Xu Tian-Ying, Zhang Sai-Long, Dong Guo-Qiang, Liu Xin-Zhu, Wang Xia, Lv Xiao-Qun, Qian Qi-Jun, Zhang Ruo-Yu, Sheng Chun-Quan, Miao Chao-Yu
Department of Pharmacology.
Department of Medicinal Chemistry.
Sci Rep. 2015 Jun 4;5:10043. doi: 10.1038/srep10043.
Nicotinamide phosphoribosyltransferase (NAMPT) is a promising anticancer target. Using high throughput screening system targeting NAMPT, we obtained a potent NAMPT inhibitor MS0 (China Patent ZL201110447488.9) with excellent in vitro activity (IC50 = 9.87 ± 1.15 nM) and anti-proliferative activity against multiple human cancer cell lines including stem-like cancer cells. Structure-activity relationship studies yielded several highly effective analogues. These inhibitors specifically bound NAMPT, rather than downstream NMNAT. We provided the first chemical case using cellular thermal shift assay to explain the difference between in vitro and cellular activity; MS7 showed best in vitro activity (IC50 = 0.93 ± 0.29 nM) but worst cellular activity due to poor target engagement in living cells. Site-directed mutagenesis studies identified important residues for NAMPT catalytic activity and inhibitor binding.
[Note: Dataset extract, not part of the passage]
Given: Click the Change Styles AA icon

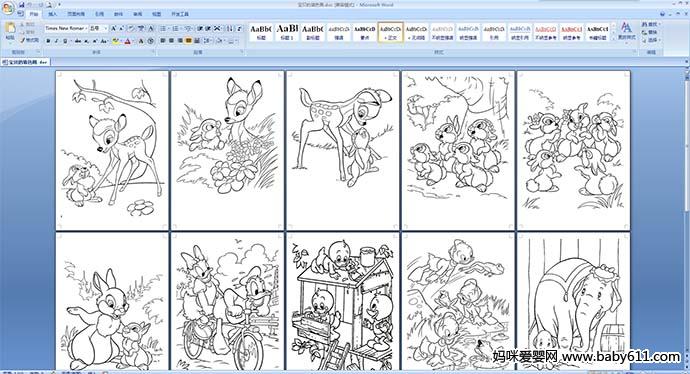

The present findings contribute to deep understanding the action mode of NAMPT inhibitors and future development of NAMPT inhibitors as anticancer agents.
烟酰胺磷酸核糖转移酶(NAMPT)是一个很有前景的抗癌靶点。利用靶向NAMPT的高通量筛选系统,我们获得了一种强效的NAMPT抑制剂MS0(中国专利ZL201110447488.9),其具有出色的体外活性(IC50 = 9.87 ± 1.15 nM),并且对包括癌干细胞样细胞在内的多种人类癌细胞系具有抗增殖活性。构效关系研究产生了几种高效类似物。这些抑制剂特异性结合NAMPT,而非下游的NMNAT。我们首次使用细胞热迁移分析从化学角度解释了体外活性与细胞活性之间的差异;MS7在体外表现出最佳活性(IC50 = 0.93 ± 0.29 nM),但由于在活细胞中与靶点的结合不佳,其细胞活性最差。定点诱变研究确定了NAMPT催化活性和抑制剂结合的重要残基。本研究结果有助于深入了解NAMPT抑制剂的作用模式以及NAMPT抑制剂作为抗癌药物的未来开发。